Yossi: Now there is something counterintuitive about this conversation we’re having because the rest of the country has moved on. You and I are still basking and celebrating, that’s not the atmosphere here. Everybody now takes this for granted. We were on the razor’s edge a week ago. It’s so Israeli all of this buildup, that emotional focus, and anxiety, and then suddenly it dissipates and everyone just now takes it for granted.

Donniel: But that’s ok, Yossi. There’s a very nice spirit now, which we’re back to sort of a normal semi-normal something. I’m hoping that –  I’m always, you know, the optimist, but maybe I shouldn’t be an optimist.
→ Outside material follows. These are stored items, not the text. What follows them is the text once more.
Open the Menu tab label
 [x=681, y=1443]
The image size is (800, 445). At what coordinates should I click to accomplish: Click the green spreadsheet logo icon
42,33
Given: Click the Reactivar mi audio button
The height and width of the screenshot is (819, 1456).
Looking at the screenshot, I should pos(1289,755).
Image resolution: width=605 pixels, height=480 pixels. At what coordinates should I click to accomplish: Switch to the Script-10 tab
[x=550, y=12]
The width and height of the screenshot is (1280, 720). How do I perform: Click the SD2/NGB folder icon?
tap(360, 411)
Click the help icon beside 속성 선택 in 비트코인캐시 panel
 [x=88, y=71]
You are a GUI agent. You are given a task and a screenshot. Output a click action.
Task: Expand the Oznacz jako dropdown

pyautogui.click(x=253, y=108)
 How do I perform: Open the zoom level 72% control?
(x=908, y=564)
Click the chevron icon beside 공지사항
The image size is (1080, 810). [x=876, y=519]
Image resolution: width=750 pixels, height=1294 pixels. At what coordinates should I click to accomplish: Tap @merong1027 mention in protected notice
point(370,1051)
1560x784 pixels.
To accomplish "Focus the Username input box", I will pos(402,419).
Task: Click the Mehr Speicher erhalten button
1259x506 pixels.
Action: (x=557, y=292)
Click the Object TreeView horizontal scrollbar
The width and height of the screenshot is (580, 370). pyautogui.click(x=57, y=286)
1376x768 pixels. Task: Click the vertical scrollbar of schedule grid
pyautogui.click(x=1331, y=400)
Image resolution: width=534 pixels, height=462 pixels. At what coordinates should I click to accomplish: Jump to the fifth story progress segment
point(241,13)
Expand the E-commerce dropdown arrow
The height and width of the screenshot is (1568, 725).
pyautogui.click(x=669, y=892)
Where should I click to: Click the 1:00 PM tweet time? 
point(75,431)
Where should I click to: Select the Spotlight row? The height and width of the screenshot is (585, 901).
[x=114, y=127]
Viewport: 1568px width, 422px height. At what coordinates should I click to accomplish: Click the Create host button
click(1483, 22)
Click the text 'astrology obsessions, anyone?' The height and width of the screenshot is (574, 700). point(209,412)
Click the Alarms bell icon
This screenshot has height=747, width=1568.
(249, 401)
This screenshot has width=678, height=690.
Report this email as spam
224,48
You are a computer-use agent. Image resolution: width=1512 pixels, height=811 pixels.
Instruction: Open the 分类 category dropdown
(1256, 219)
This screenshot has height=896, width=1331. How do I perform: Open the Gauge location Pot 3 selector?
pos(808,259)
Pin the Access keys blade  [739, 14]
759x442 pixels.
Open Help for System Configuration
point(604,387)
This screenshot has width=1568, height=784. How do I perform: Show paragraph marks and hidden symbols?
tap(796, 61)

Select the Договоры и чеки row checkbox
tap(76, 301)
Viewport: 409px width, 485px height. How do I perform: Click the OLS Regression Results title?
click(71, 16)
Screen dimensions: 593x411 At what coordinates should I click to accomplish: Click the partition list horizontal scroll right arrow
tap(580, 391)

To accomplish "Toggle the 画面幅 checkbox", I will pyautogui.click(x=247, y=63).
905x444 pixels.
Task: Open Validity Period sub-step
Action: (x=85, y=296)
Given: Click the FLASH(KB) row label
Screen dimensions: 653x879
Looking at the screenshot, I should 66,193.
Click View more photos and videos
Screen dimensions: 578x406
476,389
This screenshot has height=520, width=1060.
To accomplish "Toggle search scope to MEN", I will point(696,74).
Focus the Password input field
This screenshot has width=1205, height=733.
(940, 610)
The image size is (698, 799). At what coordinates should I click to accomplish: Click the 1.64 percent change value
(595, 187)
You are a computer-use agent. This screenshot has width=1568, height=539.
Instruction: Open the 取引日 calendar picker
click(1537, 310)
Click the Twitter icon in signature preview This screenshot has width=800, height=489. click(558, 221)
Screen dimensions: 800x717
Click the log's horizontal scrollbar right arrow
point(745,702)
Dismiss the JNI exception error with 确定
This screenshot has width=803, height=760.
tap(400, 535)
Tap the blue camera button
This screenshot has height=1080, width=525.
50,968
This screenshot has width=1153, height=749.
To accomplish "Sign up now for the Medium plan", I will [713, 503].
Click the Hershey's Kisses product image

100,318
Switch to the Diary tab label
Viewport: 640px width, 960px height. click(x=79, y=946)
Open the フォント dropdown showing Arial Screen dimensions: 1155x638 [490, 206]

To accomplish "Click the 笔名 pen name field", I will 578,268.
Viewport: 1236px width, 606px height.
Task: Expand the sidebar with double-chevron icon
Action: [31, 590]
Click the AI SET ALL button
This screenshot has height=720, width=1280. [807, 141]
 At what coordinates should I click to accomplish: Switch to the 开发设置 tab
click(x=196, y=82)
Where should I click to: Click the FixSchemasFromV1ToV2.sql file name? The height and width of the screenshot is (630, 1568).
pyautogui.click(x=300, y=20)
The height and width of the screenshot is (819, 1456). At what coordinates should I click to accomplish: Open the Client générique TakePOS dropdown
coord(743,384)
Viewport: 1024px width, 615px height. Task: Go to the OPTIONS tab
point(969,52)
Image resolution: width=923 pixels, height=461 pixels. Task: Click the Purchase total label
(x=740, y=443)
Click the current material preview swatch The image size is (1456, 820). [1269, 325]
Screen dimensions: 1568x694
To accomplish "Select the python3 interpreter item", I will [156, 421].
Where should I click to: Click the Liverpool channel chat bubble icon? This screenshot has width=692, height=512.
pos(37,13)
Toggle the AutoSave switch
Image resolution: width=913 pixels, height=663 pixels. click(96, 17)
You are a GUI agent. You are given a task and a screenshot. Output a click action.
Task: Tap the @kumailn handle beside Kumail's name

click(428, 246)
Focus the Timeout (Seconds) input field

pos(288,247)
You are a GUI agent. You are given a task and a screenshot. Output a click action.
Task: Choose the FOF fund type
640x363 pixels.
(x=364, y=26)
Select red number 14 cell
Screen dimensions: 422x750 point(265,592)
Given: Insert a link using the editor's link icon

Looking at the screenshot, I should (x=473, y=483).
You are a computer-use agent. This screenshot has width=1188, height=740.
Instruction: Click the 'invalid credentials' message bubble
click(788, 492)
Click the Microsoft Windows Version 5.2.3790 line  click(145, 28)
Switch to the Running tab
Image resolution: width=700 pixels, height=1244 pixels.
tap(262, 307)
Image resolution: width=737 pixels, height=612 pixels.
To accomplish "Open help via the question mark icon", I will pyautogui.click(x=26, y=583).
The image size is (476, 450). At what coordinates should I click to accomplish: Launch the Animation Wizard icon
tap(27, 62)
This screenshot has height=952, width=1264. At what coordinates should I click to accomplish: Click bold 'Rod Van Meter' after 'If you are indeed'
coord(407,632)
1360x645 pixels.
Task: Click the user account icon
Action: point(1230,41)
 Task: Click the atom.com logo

What I really have to do is have to get you to daven for the things that I care about.

Yossi: Just send me a list Donniel.

Donniel: But I’m hoping that – I always believe that good leads to good, but let’s go further a second and let’s try to analyze this because I think this is a critical point that it’s not just Israeli, it’s the Jewish people, maybe people in general.

And I know that it has to do with the addiction to new cycles and what gets us and how bad news is more enticing. So we’re fed more bad news on our social feeds and all of the above. But, let’s talk about us Jews for a second. Forget the world and humanity. Is there something about us that makes our psyche that gravitates to crises that somehow celebrating normalcy, celebrating stability is hard? And maybe if we think about it, we might be able to pay more attention to it, maybe overcome it a little bit.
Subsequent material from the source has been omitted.